Set problem
Print, word for word, the part of the rows that opens with the line containing "Uncheck the Collection exclude checkbox" and runs through the end of the rows, leaving out the pictures.

Exercise material
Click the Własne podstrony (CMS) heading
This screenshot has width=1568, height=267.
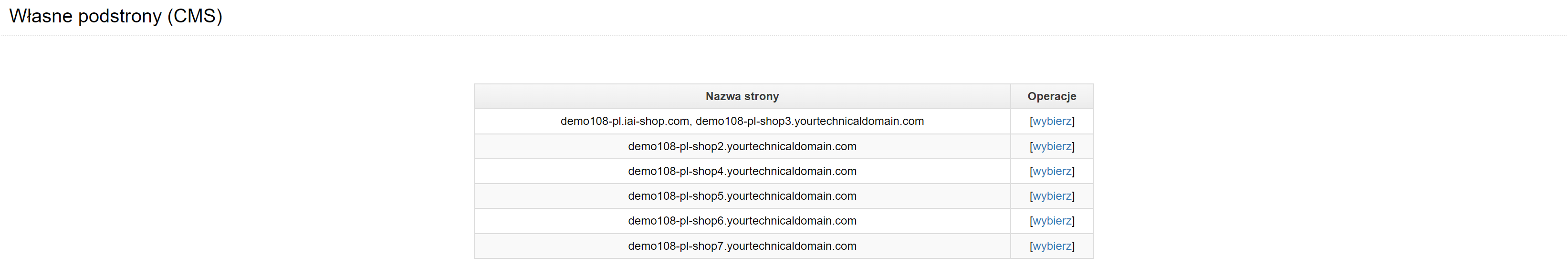(115, 16)
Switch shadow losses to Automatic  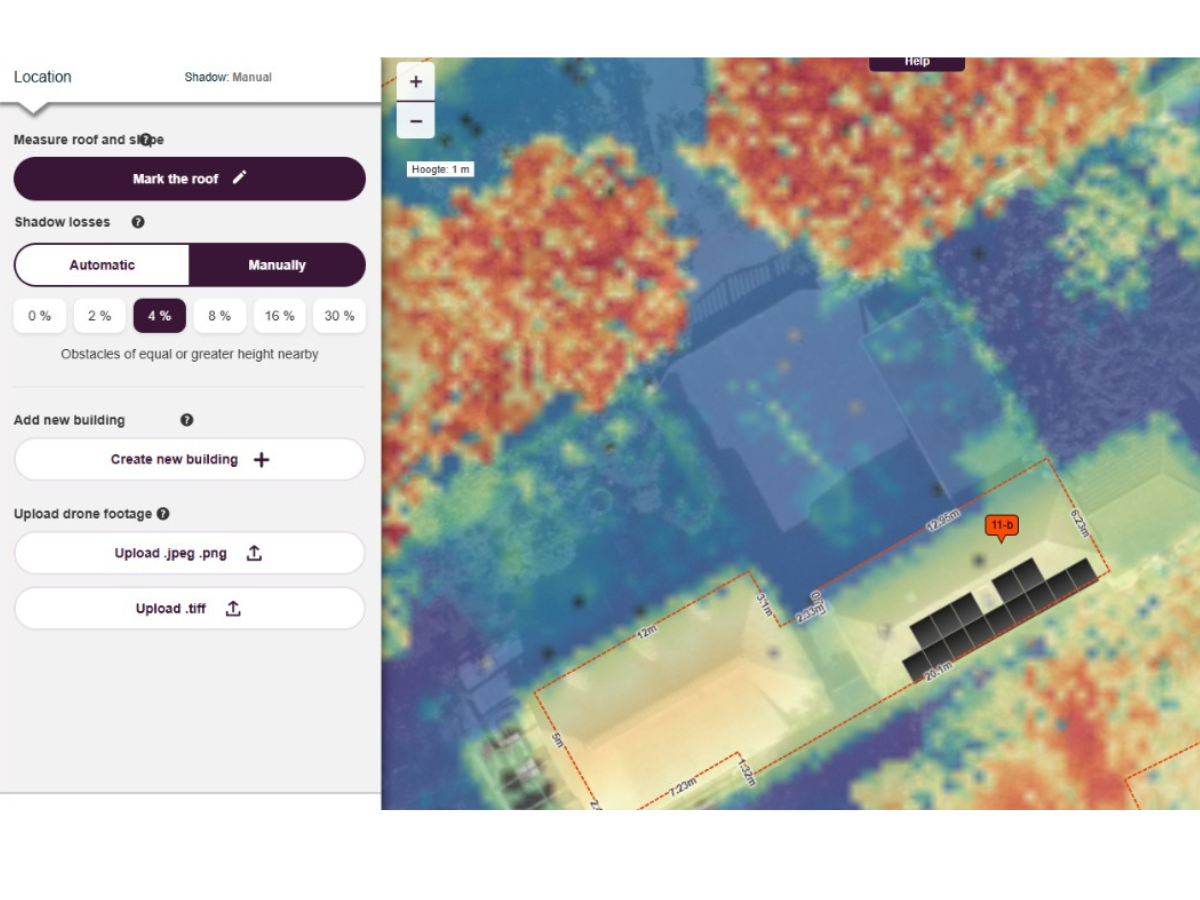(x=102, y=265)
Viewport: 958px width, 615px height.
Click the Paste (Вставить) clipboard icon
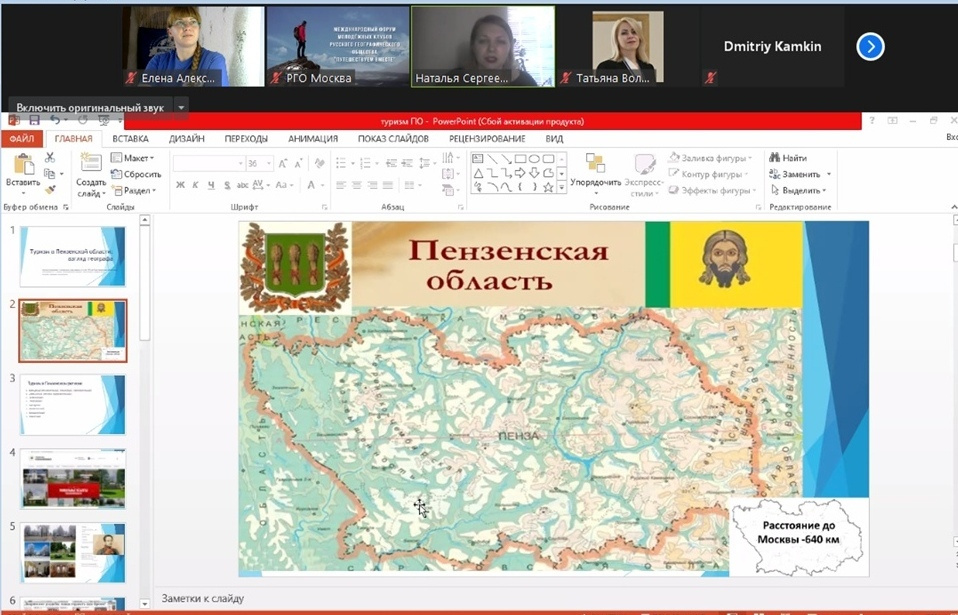click(x=22, y=165)

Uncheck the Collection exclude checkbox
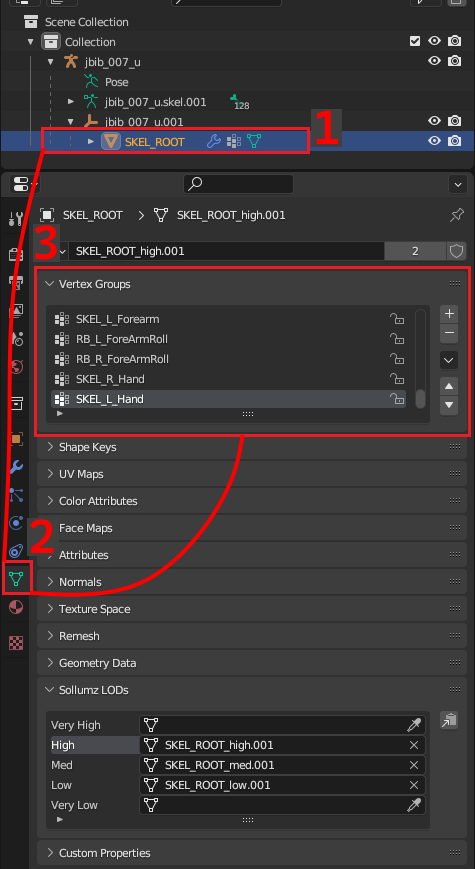(x=415, y=41)
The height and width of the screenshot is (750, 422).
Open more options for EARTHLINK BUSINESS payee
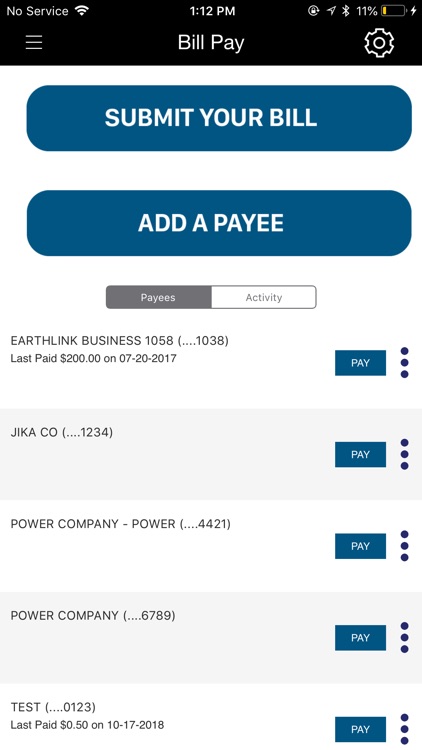(404, 363)
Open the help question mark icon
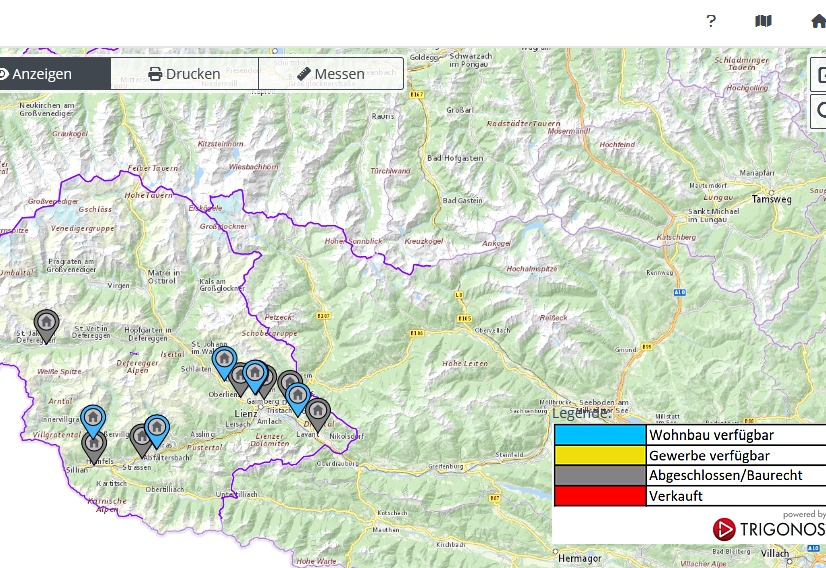Screen dimensions: 826x568 point(711,21)
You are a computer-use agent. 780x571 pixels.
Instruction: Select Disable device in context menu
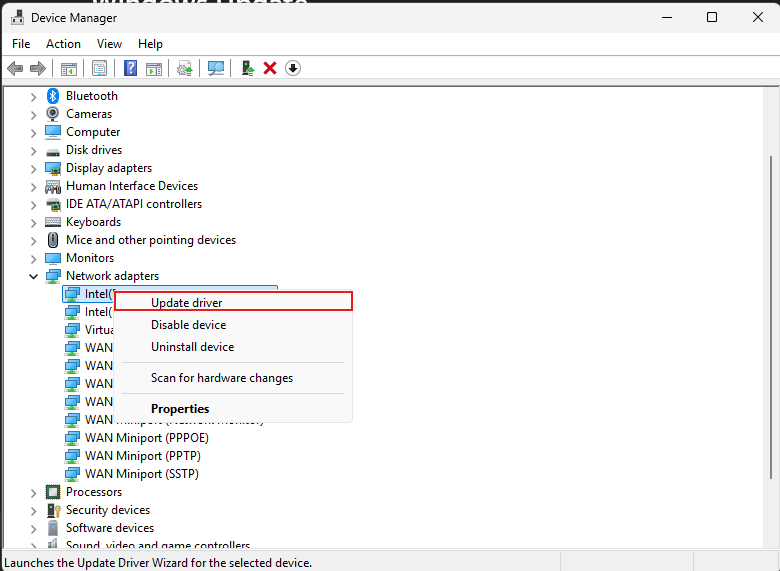click(188, 325)
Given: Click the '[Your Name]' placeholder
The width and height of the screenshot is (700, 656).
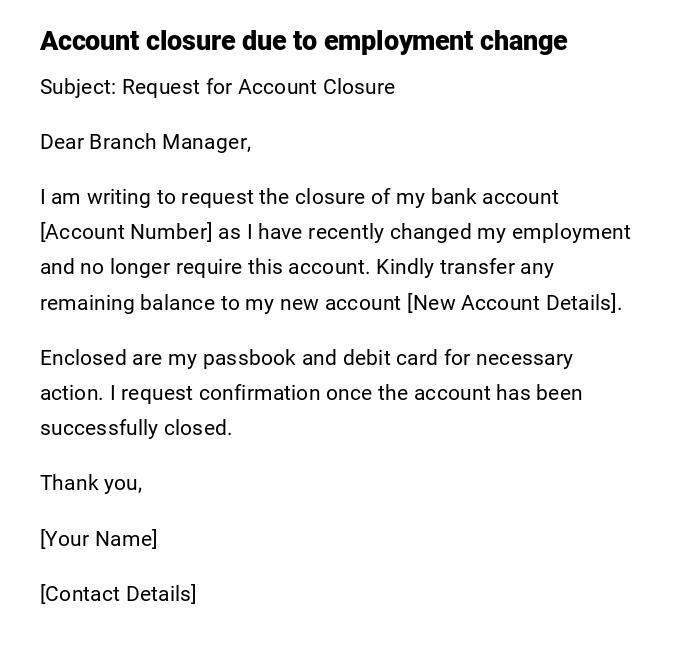Looking at the screenshot, I should [98, 539].
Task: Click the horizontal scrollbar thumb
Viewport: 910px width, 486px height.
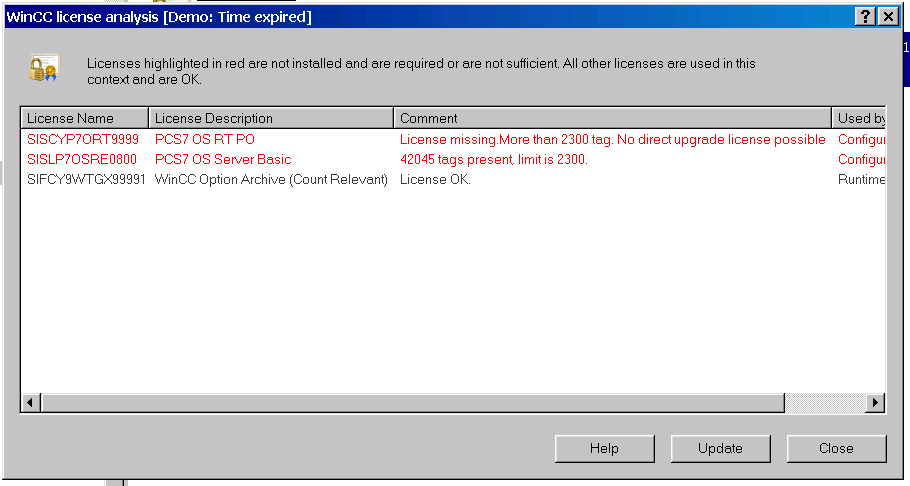Action: pos(412,402)
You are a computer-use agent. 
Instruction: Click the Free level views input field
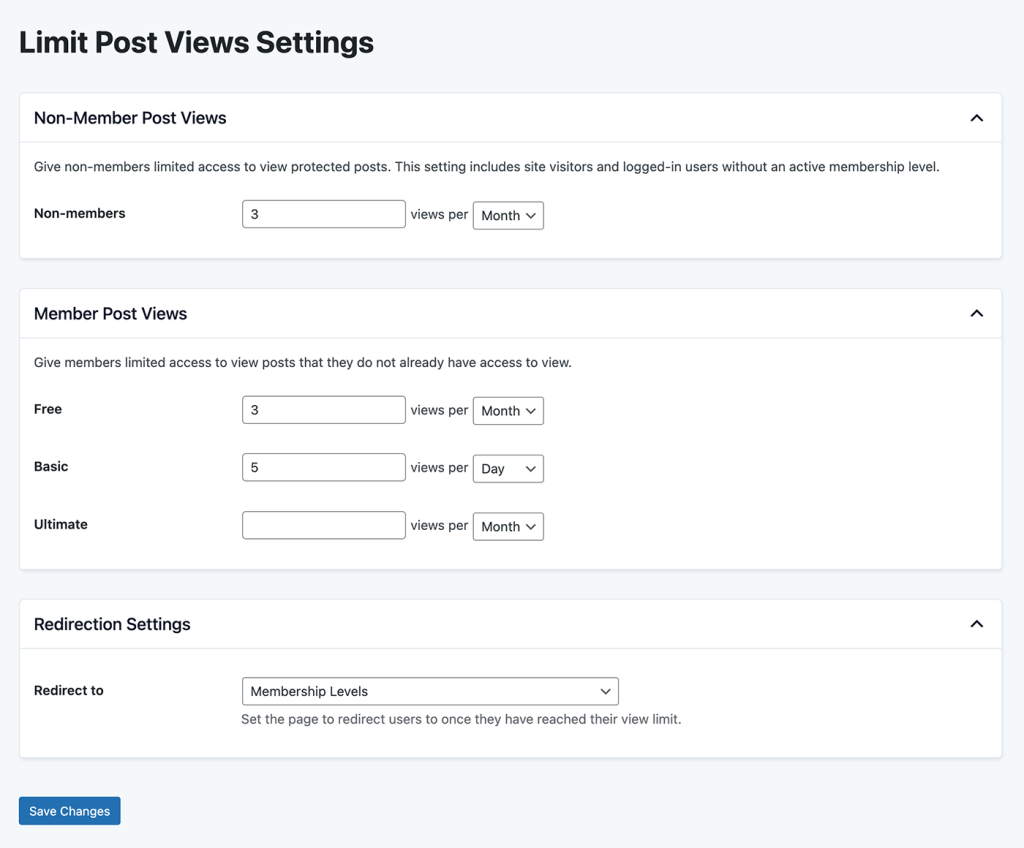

Final result
Uncheck the Collection exclude checkbox
(x=415, y=41)
The height and width of the screenshot is (750, 422).
Open more options for EARTHLINK BUSINESS payee
(404, 363)
Open the help question mark icon
Screen dimensions: 826x568 point(711,21)
You are a computer-use agent. 780x571 pixels.
Instruction: Select Disable device in context menu
click(188, 325)
Given: Click the '[Your Name]' placeholder
The width and height of the screenshot is (700, 656).
Looking at the screenshot, I should [98, 539].
Task: Click the horizontal scrollbar thumb
Viewport: 910px width, 486px height.
Action: pos(412,402)
You are a computer-use agent. 
Instruction: Click the Free level views input field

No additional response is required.